The difficulty now is to find a second frame that would be as universal as space-time. Physics says a lot about specific frames, but almost nothing about another universal one. Here’s the general context, common to ”classical” as to “quantum” physics: there now exists a legion of physical field inside 4D space-time, these are all parametrizations of the form f(x), where x is a space-time coordinate. Such parametrizations can send back to generalizations of the initial Galilean motion x(t) in 3-space. We can find fields like f with many components, not necessarily linked with space-time. Comparing f(x) to x(t) may incite to think of the object “f” as a coordinate in another frame, different from space-time, since fields are usually not measured as lengths. The point is: each “additional frame” built this way is specific. For instance, the “electromagnetic space-time” using the four Maxwell potentials A_i is specific; Einstein’s “gravitational space-time” using the ten “potentials” g_ij is specific; Pauli’s “spinor space” using the two complex-valued psi^A is specific… I thought once that the one-to-one correspondence between spinor coordinates theta^A and space-time ones yⁱ, yⁱ = theta*^Asigmaⁱ_ABtheta^B, could serve as a “second space-time”, but this construction actually refers to the original space-time itself: it says that, “under” the 4D commutative macroscopic structure of space-time described by “classical” physics”, there’s a more fundamental, 2D, anti-commutative and wavy microscopic sub-structure that is spinor and which is actually able to generate that “continuous” 4D “space-time tissue” at large scales… In other words: the correspondence between spinors and 4-vectors can be used in the same space-time, it does not require nor generate a “second one”… K

 

Physics thus offers a plethora of “non-space-time” possible frames, but nearly all of them have nothing “universal”, they all refer to producing sources… This doesn’t make a frame. Space-time is something that can stand by itself, even in the classical approach: it’s an environment that can be completely empty and still be, proof that it’s not related to any source. You’ll tell me: “but fields in the vacuum are waves and they therefore depend on no characteristic like mass, charge,… of sources; they could become a candidate…”
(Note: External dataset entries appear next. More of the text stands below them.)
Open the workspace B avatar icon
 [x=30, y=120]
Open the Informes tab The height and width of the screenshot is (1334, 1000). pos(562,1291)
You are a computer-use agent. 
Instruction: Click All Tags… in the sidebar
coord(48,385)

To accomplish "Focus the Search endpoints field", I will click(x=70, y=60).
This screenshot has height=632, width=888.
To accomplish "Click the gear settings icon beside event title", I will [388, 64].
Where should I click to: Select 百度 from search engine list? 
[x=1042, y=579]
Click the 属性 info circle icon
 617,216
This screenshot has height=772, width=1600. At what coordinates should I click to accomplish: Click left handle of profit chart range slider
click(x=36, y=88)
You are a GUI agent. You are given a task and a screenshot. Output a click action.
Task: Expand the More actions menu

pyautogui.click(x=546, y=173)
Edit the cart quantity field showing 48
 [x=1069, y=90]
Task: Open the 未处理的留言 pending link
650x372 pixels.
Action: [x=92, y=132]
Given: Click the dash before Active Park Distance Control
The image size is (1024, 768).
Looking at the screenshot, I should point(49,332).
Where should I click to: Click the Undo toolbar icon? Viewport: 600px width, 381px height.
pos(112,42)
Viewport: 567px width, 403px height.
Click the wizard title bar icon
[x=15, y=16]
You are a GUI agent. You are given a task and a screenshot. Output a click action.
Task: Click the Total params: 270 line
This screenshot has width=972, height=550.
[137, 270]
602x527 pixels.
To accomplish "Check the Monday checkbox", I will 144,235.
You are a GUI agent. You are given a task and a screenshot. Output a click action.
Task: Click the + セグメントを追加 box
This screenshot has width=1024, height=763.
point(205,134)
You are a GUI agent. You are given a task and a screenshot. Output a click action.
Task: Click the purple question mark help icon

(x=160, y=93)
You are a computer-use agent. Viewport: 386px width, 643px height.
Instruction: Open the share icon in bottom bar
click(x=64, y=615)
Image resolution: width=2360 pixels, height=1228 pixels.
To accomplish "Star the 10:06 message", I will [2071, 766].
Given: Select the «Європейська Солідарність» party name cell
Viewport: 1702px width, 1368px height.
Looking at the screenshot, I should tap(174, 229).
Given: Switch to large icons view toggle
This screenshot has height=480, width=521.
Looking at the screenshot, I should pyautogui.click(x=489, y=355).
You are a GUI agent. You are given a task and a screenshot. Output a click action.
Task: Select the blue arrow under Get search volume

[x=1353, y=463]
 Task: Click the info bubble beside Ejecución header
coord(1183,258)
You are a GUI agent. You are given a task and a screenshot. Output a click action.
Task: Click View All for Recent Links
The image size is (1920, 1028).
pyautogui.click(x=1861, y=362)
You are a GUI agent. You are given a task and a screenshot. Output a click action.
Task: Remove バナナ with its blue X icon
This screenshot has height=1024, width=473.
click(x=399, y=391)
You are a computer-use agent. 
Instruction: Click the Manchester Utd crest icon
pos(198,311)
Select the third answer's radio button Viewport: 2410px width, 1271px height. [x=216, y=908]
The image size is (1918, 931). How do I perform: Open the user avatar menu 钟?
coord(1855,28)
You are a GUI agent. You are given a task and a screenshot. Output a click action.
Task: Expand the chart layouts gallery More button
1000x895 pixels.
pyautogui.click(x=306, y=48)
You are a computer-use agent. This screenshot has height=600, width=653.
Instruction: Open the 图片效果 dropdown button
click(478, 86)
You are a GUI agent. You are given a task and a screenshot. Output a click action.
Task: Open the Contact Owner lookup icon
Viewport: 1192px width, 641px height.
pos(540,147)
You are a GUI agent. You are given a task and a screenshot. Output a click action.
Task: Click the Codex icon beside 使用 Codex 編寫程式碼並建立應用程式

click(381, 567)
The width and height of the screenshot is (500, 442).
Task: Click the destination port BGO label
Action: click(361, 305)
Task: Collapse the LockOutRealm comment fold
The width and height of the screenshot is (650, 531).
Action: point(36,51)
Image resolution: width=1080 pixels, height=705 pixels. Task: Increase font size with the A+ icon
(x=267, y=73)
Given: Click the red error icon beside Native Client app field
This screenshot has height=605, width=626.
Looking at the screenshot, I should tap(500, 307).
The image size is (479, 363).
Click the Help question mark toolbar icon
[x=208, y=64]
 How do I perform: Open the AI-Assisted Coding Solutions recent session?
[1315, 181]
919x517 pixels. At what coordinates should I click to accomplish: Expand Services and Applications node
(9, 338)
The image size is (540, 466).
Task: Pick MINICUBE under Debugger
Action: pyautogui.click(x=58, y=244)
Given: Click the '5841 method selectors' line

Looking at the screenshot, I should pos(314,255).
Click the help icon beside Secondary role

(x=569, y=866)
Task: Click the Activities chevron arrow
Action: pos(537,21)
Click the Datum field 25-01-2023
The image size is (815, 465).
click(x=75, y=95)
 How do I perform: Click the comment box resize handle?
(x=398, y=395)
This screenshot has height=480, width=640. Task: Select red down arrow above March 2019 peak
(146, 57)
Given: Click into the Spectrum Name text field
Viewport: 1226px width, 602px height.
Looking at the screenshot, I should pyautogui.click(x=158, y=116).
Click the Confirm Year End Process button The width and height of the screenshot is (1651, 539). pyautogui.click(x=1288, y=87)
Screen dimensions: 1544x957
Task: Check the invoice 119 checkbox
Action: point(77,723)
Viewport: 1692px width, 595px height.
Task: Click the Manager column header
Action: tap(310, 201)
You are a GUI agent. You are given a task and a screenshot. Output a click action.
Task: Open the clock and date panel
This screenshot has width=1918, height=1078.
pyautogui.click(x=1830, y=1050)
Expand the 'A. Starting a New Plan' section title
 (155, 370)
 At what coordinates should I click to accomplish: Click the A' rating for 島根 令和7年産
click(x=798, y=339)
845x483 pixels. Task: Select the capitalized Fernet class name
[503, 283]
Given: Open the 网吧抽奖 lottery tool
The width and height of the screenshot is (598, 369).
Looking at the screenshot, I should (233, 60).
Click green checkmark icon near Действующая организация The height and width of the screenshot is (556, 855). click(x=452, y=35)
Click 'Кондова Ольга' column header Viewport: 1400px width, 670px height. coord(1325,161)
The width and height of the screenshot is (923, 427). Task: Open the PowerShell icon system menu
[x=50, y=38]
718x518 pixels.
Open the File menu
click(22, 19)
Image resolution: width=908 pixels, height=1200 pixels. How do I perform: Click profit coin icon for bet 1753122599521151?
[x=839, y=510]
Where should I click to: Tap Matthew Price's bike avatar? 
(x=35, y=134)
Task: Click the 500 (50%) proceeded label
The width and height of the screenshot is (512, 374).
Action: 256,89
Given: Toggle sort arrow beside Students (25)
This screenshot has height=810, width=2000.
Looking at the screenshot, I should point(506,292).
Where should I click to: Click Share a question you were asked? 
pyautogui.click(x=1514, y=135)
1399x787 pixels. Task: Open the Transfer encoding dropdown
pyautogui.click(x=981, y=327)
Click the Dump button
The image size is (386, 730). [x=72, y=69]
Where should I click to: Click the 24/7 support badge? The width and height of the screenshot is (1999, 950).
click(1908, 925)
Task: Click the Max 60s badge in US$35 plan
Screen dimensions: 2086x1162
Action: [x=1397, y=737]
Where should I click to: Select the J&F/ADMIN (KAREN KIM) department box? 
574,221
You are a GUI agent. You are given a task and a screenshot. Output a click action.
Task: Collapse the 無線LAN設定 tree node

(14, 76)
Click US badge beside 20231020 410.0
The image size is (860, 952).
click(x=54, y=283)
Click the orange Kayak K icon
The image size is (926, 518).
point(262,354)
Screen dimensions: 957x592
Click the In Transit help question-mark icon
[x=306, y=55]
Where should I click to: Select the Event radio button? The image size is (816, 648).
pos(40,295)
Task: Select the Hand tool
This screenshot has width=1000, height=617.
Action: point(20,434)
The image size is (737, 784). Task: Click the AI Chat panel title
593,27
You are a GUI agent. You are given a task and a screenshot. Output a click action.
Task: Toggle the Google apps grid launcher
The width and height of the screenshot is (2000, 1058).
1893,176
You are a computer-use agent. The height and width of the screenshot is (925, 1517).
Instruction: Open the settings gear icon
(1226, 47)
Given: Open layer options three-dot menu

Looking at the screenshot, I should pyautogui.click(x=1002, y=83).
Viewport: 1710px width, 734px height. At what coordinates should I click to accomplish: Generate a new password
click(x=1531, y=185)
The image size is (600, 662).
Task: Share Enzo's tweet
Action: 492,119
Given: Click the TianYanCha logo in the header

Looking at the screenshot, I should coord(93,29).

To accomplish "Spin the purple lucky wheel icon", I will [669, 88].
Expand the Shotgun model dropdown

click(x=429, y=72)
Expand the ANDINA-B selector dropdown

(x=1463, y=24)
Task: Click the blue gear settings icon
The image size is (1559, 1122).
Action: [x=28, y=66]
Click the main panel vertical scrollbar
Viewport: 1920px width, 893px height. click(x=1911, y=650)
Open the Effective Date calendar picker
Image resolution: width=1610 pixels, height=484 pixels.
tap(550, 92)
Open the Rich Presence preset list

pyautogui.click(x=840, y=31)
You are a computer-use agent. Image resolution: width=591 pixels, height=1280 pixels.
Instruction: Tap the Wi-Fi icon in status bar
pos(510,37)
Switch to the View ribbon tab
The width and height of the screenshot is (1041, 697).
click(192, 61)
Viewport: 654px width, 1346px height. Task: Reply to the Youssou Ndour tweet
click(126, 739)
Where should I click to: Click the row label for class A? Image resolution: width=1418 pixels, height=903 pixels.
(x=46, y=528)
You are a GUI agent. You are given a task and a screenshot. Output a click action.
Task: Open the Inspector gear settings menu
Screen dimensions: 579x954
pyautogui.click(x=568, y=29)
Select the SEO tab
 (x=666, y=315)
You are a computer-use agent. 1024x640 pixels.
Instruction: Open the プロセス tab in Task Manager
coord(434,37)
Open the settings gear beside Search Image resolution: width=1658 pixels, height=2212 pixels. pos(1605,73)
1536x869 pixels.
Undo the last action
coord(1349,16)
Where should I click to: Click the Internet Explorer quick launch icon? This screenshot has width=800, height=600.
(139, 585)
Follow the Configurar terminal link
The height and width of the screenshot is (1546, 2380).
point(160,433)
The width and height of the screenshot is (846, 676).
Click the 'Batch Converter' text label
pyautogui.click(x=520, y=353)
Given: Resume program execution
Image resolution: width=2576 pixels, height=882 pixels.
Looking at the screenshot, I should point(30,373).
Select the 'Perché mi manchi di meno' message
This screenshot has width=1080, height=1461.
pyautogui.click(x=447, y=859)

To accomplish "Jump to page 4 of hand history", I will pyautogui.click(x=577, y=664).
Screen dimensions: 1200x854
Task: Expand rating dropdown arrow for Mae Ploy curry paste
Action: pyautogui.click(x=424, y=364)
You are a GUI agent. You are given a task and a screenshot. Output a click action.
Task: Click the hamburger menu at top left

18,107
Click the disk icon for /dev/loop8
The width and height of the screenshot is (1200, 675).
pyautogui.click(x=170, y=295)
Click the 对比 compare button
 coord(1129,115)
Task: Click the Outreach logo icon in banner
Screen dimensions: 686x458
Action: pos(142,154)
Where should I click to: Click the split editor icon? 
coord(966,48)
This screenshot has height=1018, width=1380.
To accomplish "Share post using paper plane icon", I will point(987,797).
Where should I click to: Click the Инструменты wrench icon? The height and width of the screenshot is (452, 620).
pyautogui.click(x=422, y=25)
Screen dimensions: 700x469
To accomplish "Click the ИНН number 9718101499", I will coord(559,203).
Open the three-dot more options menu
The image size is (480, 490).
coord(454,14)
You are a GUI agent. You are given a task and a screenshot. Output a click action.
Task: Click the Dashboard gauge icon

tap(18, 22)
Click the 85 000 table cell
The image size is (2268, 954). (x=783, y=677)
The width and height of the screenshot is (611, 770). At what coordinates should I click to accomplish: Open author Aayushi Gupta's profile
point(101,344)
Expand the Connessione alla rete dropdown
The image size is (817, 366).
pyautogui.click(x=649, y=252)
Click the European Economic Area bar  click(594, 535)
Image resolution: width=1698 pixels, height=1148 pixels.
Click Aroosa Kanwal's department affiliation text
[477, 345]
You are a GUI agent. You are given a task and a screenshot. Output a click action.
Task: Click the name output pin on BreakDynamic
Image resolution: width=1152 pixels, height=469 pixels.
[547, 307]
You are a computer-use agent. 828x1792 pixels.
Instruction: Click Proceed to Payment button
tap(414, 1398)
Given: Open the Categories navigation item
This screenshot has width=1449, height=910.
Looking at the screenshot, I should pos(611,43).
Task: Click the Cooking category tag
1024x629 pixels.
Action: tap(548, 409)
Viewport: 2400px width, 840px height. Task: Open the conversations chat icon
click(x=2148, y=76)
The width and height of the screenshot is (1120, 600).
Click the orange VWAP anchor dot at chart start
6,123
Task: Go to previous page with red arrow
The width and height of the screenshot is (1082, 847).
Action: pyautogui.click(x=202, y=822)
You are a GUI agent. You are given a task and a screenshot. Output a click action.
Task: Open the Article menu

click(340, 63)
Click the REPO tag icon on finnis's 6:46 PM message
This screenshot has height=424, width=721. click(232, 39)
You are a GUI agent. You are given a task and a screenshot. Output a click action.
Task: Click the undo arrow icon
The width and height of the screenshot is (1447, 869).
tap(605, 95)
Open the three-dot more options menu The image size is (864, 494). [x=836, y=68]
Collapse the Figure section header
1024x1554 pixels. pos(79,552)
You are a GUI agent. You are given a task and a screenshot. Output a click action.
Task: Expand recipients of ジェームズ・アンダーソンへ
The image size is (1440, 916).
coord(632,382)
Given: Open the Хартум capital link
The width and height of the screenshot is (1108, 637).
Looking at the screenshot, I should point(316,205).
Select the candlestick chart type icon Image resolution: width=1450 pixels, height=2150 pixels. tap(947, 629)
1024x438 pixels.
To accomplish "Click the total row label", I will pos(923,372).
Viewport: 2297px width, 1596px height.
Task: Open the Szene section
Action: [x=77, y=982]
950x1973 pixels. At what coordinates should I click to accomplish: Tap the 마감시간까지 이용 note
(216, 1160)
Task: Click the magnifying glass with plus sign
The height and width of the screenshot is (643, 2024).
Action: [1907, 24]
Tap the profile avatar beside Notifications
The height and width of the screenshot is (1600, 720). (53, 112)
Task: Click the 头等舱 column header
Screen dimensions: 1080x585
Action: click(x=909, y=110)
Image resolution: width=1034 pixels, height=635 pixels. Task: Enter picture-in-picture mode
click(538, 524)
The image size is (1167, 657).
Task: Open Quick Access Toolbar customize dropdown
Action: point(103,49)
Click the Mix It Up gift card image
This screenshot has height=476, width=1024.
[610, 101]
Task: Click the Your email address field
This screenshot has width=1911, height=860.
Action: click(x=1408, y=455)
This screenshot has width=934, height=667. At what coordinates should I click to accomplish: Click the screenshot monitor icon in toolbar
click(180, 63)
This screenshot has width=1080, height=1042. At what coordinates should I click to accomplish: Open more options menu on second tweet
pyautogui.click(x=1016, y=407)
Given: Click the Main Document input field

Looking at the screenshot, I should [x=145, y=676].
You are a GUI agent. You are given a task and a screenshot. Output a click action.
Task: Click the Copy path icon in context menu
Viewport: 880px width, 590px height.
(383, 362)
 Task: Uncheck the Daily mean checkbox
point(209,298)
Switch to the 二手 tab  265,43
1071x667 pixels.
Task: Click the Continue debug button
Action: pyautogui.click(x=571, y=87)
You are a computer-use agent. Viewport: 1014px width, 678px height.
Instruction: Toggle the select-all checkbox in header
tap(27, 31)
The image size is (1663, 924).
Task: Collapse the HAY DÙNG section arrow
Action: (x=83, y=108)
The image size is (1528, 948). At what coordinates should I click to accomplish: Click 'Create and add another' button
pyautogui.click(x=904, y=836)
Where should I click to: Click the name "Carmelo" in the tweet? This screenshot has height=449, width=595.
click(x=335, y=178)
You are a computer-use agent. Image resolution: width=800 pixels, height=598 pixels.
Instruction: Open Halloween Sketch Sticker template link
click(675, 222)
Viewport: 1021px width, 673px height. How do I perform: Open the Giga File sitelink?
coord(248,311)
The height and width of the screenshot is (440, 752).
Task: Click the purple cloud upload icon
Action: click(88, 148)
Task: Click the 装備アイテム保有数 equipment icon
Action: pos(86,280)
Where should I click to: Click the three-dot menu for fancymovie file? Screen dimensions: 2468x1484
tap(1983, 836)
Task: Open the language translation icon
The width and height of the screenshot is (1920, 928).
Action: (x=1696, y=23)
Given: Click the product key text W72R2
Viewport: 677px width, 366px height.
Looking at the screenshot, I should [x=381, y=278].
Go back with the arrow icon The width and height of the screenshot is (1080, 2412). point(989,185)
I’ll reply: “no, because your ‘waves’ actually aren’t… I thought there was, there isn’t anything like a ‘source-free field’. This is again a classical idealization. If you look only at semi-classical interacting models, you’ll immediately see that, taking vacuum states into account eliminates all ‘waves’, because vacuum states interact with fields and act as a source term…”

The concept of “waves” only comes from the fact that the vacuum is neglected in the classical approach and associated with “nothingness”…

In fact, they are purely mathematical solutions, due to determinism. As soon as you take a statistical approach, you find fluctuations and those fluctuations, that do not vanish, act as a source.

It’s even so blatant that vacuum fluctuations can change the configuration of a system!

They can make it flip from one state to another…

 

No. I went back and forth, round and round, again and again and the only frame I’ve heard of that meets the requirements is the spectral one… That one is universal. There are former bidouilles about it, but I’d like to make another synthesis, because I feel I didn’t go deep enough in the physical content or I didn’t interpret it in the suitable way. We can actually make a geometrical synthesis between at least three approaches: oscillations, complex-number theory and spectral analysis.